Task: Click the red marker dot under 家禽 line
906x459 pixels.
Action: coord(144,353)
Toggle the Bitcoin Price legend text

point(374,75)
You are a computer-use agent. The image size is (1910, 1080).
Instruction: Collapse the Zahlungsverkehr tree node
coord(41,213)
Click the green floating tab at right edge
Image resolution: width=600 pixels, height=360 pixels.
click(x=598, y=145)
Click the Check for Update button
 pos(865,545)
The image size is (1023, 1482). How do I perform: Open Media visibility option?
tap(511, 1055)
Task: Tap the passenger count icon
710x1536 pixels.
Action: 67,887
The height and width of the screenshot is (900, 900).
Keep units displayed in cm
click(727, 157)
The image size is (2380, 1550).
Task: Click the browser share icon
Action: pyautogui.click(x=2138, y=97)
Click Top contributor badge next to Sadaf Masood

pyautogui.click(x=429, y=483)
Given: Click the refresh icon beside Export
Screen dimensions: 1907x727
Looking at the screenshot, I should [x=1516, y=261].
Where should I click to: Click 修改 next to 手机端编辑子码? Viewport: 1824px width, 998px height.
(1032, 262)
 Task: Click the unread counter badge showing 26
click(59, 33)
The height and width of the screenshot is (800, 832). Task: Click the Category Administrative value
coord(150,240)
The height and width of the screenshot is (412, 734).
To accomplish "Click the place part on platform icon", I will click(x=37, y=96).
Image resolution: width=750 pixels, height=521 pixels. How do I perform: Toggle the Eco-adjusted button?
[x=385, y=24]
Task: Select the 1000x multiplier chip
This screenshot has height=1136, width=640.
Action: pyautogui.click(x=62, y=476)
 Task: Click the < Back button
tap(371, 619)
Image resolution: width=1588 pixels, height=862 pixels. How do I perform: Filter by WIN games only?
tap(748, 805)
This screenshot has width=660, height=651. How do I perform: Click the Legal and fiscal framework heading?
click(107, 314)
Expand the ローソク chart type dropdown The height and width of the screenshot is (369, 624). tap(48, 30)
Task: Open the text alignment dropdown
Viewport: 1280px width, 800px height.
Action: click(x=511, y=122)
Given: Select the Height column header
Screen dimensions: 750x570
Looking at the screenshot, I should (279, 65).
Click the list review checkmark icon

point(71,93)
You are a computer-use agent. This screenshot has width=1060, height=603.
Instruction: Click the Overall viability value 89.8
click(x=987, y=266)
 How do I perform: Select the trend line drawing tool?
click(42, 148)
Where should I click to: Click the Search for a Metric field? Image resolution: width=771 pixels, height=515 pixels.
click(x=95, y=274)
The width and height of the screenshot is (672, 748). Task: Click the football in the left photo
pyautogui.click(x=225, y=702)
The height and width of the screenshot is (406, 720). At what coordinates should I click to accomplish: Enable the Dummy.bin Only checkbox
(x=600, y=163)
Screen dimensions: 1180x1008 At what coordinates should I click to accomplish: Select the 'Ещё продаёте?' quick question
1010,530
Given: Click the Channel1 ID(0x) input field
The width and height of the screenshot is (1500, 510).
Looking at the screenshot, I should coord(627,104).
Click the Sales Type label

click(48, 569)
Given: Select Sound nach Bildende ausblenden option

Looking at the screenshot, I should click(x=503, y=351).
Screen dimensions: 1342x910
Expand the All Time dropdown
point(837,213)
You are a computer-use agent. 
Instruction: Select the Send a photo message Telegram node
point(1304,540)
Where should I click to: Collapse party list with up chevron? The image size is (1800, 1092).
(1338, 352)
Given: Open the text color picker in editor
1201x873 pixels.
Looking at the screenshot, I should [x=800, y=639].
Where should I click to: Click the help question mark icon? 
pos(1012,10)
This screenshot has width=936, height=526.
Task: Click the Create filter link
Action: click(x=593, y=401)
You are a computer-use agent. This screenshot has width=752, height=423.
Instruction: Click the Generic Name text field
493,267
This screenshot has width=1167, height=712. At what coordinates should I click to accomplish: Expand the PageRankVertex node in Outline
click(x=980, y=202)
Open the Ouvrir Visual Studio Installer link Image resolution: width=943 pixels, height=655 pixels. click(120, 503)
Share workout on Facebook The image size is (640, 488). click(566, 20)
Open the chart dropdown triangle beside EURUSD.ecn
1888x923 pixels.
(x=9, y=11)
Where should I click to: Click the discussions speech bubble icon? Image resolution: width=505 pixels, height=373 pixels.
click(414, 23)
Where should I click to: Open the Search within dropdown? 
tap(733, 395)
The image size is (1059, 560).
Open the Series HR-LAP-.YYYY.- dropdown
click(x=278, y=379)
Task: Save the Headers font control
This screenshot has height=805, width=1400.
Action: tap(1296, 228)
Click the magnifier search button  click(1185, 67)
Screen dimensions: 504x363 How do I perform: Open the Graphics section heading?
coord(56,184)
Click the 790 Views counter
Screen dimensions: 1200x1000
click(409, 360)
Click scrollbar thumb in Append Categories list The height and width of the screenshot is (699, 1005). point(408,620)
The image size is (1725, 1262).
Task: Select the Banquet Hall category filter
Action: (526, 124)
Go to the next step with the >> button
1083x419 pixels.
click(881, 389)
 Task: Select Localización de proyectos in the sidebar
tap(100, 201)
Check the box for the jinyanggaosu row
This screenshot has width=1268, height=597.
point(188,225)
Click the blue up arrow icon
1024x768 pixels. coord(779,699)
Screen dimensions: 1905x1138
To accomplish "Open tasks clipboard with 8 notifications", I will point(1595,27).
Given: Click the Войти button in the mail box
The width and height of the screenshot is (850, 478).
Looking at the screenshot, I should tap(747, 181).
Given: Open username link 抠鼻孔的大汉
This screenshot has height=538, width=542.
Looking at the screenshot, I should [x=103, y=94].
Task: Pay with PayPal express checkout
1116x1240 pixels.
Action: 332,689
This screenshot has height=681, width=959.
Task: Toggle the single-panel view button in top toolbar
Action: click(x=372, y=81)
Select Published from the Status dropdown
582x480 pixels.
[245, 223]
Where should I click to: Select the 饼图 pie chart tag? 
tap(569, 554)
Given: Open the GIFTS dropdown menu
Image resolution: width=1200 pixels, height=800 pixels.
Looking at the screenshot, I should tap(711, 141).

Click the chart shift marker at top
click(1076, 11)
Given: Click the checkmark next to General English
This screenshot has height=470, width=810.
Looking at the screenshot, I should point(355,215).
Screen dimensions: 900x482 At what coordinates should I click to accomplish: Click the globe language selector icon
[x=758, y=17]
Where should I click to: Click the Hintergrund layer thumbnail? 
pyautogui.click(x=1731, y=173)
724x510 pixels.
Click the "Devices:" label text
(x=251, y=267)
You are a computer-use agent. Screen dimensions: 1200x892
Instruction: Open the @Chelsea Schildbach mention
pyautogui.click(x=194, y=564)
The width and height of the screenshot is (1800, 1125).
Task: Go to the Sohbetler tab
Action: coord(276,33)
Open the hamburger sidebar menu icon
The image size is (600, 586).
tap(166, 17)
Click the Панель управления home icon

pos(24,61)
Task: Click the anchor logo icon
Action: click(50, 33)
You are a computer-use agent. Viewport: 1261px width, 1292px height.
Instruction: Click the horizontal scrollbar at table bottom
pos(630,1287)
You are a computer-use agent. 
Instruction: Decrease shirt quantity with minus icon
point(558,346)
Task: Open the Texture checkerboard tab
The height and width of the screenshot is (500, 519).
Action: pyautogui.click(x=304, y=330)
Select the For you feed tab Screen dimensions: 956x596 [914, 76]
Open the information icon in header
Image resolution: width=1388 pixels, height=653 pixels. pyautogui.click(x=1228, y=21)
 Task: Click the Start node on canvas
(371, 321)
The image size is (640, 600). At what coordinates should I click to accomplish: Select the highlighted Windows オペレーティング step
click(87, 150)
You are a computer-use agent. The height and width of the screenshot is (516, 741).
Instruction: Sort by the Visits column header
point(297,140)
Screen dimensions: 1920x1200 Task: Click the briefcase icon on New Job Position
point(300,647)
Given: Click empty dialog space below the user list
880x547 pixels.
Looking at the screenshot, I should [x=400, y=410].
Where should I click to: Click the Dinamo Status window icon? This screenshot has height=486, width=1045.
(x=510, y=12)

EXERCISE INSTRUCTIONS:
If a line in the listing contains the string "menu", copy it.

RESULT FOR THIS EXERCISE:
Given: Open the GIFTS dropdown menu
Open the hamburger sidebar menu icon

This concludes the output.